Gentil Pierre-Alain · Ständerat · 2000-10-05
Gentil Pierre-Alain · Ständerat · Jura · Sozialdemokratische Fraktion · 2000-10-05
Wortprotokoll
J'aimerais vous inviter à suivre la position de la commission et à transmettre cette motion, qui invite le Conseil fédéral non pas à faire des études, mais à prendre des mesures.
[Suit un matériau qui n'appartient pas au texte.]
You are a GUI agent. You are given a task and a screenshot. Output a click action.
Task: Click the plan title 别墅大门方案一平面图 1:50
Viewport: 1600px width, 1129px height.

La problématique des centres urbains est connue des membres de notre Conseil. Nous avons eu de nombreuses discussions à ce sujet, notamment dans le cadre de la révision de la Constitution fédérale: les centres urbains connaissent des problèmes spécifiques. On a jusqu'ici surtout parlé des problèmes liés aux transports et invité la Confédération à s'en mêler directement, notamment pour régler le problème du financement. Mais le problème des centres urbains et de la décentralisation des zones industrielles et commerciales constitue aussi un problème extrêmement important qui relève, de mon point de vue, non seulement de mesures cantonales, mais aussi fédérales. J'entends bien - et le contraire serait étonnant - M. Pfisterer, ancien conseiller d'Etat, défendre la position selon laquelle c'est avant tout l'affaire des cantons. J'aimerais dire à M. Pfisterer, en m'exprimant comme maire, que les cantons, et en tout cas la grande partie d'entre eux, revendiquent hautement leur responsabilité en disant: "Cette affaire d'aménagement du territoire est notre problème, c'est à nous de régler ça." Dans la pratique, évidemment, ils ne font rien! Ils entendent conserver des prérogatives, mais il est extrêmement difficile dans de nombreux cantons - je ne me prononce pas sur le canton d'Argovie - d'obtenir des mesures cantonales réelles qui conduisent à une politique incitative en matière de centres urbains.
Je pense qu'il est juste et nécessaire que la Confédération, par le biais de cette motion, soit invitée à insister sur cette problématique des centres urbains, parce qu'il n'est pas tout à fait exact que les cantons maîtrisent souverainement cette affaire et qu'il leur revient à eux seuls de s'en occuper. S'ils le faisaient, et s'ils le faisaient bien, il n'y aurait pas de raisons de s'en inquiéter. L'expérience de nombreuses régions montre au contraire que cette question devient un problème fédéral et que les questions d'agglomérations et de centres urbains doivent aussi être examinées sous l'angle de la Confédération, et pas simplement sous l'angle des cantons, qui légifèrent quand ils l'entendent.